Таким образом, можно сделать заключение, что для эффективного функционирования институты должны быть общими, определенными и открытыми, что объединяется в понятие универсальности. Помимо этого институты должны быть простыми, понятными, достаточно легкими для исполнения и экономить на координационных издержках.

 

 

Примечания:

 



[1] Hayek, F.A. (1973), Law, Legislation and Liberty, vol.1: Rules and Order, Chicago and London: University of Chicago Press, Р. 50.

[2] Leoni, B. (1961), Freedom and the Law, Princeton, NJ: Van Nostrand.

[3] Schuck, P.  (1992), “Legal Complexity: Some Causes, Consequences, and Cures’, Duke Law Journal, vol.1:3. Arrow, ([1962] 1971), ‘Economic Welfare and the Allocation of  Resources for invention’, in D.M.Lamberton (ed.), Economics of information and Knowledge, Harmondsworth, Middx: Penguin, 141-60.

[4] Epstein, R. (1995), Simple Rules for a Complex World, Cambrigde, MA: Harvard University Press.

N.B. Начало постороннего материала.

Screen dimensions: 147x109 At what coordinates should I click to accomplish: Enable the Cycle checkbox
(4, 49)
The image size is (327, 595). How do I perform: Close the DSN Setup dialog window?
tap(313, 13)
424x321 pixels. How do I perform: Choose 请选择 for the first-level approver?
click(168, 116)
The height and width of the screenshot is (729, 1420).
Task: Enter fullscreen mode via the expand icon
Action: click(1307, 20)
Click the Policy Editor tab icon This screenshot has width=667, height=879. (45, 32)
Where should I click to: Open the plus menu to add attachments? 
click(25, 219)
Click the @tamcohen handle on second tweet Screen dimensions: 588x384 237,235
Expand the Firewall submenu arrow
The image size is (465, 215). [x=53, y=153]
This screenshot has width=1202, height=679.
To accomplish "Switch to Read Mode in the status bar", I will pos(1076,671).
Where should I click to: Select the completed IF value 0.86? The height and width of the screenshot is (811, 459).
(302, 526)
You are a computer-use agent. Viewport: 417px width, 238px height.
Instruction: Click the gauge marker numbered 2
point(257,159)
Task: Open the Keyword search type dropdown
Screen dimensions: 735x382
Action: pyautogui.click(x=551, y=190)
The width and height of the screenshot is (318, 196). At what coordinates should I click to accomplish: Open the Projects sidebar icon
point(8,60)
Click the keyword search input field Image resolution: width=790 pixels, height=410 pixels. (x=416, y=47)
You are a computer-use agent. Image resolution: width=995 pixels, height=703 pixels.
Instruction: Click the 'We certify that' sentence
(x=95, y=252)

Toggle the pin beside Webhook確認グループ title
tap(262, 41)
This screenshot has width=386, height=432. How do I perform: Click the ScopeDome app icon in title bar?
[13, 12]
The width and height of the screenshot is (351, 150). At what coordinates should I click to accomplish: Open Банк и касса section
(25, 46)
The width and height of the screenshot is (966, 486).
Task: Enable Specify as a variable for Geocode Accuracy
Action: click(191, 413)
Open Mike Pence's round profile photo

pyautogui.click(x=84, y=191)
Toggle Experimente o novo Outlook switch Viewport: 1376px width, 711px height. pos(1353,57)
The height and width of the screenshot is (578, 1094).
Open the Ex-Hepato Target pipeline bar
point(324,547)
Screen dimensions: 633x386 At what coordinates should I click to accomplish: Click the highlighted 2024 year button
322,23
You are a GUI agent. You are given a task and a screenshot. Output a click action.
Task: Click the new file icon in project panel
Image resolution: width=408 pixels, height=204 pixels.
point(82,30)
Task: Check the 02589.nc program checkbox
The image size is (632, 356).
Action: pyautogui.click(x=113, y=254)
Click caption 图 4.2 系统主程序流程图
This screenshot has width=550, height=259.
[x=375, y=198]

[5] Schuck, P.  (1992), “Legal Complexity: Some Causes, Consequences, and Cures’, Duke Law Journal, vol.1:3.

[6] Epstein, R. (1995), Simple Rules for a Complex World, Cambrigde, MA: Harvard University Press, Р. 307-308.

[7] Boulding,  K.E. ([1956] 1997), The Image: Knowledge in Life and Society, 11th edn, Ann Arbor, MI: University of Michigan Press.

[8] Stigler, G.J. (1967), ‘Imperfections in Capital Markets’, Journal of Political Economy, vol. 75, 287-92.

[9] Arrow, ([1962] 1971), ‘Economic Welfare and the Allocation of  Resources for invention’, in D.M.Lamberton (ed.), Economics of information and Knowledge, Harmondsworth, Middx: Penguin, 141-60.